─── Supplied material ───

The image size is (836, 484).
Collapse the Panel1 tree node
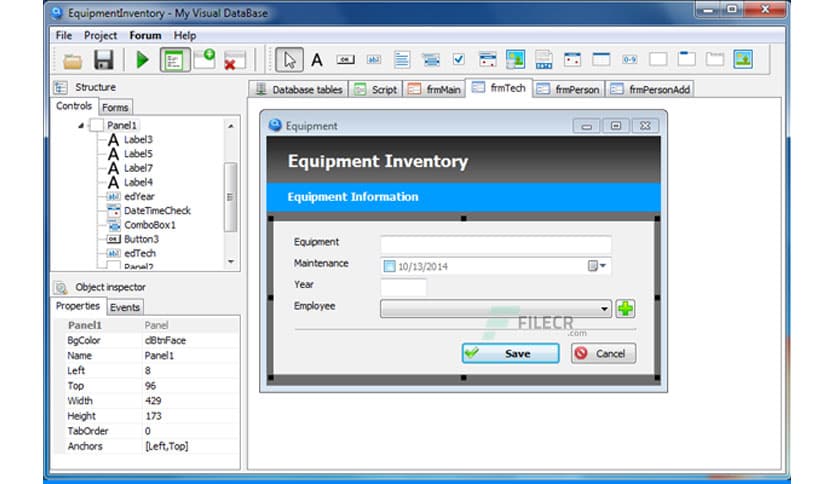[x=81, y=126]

───
─── Supplied material ───

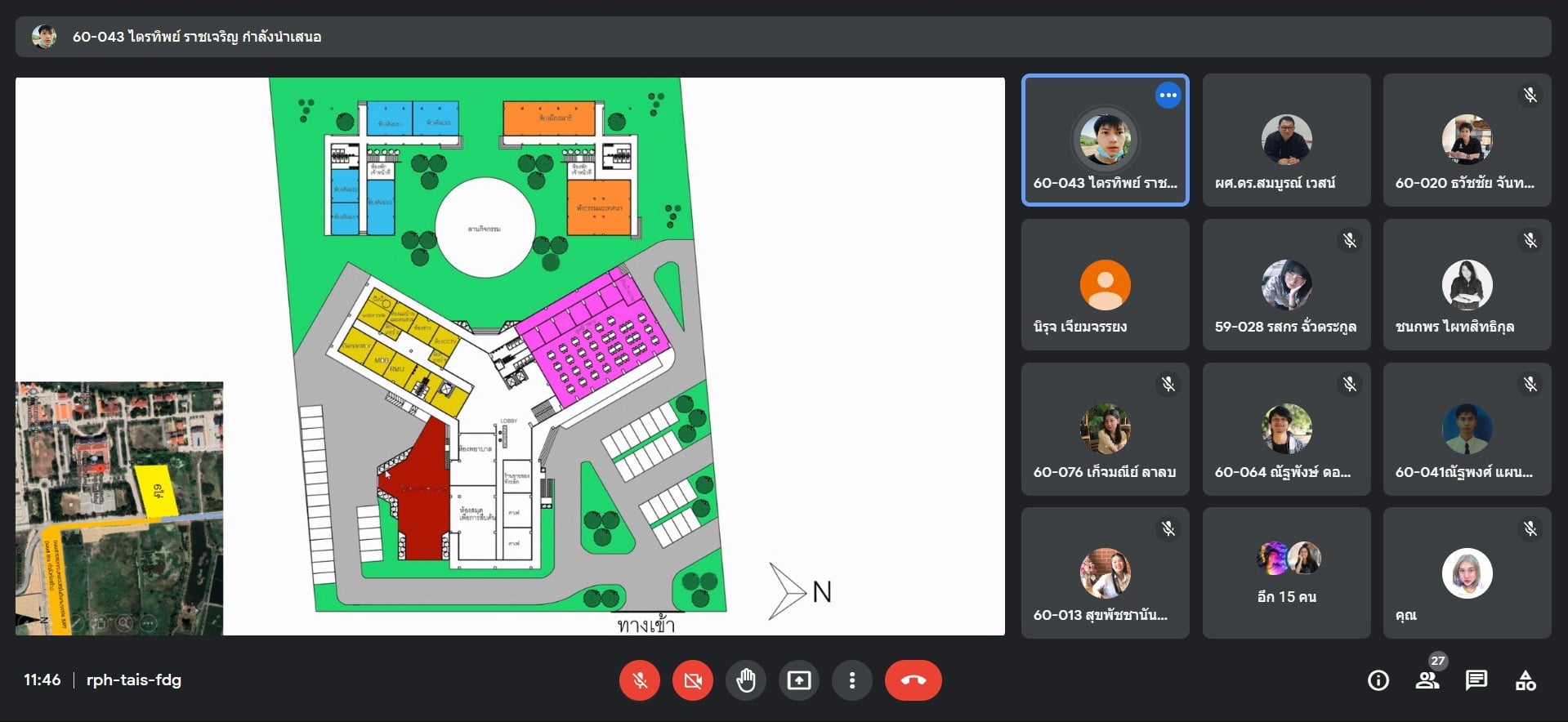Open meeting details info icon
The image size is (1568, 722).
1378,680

───

● The exercise:
Rewrite the part of the material that starts with the line containing "The image size is (836, 484)." and ends with the line containing "[x=81, y=126]", changing "Collapse" to "Expand" and leaving everything else as it is. Leave the pictures out.

● Task response:
The image size is (836, 484).
Expand the Panel1 tree node
[x=81, y=126]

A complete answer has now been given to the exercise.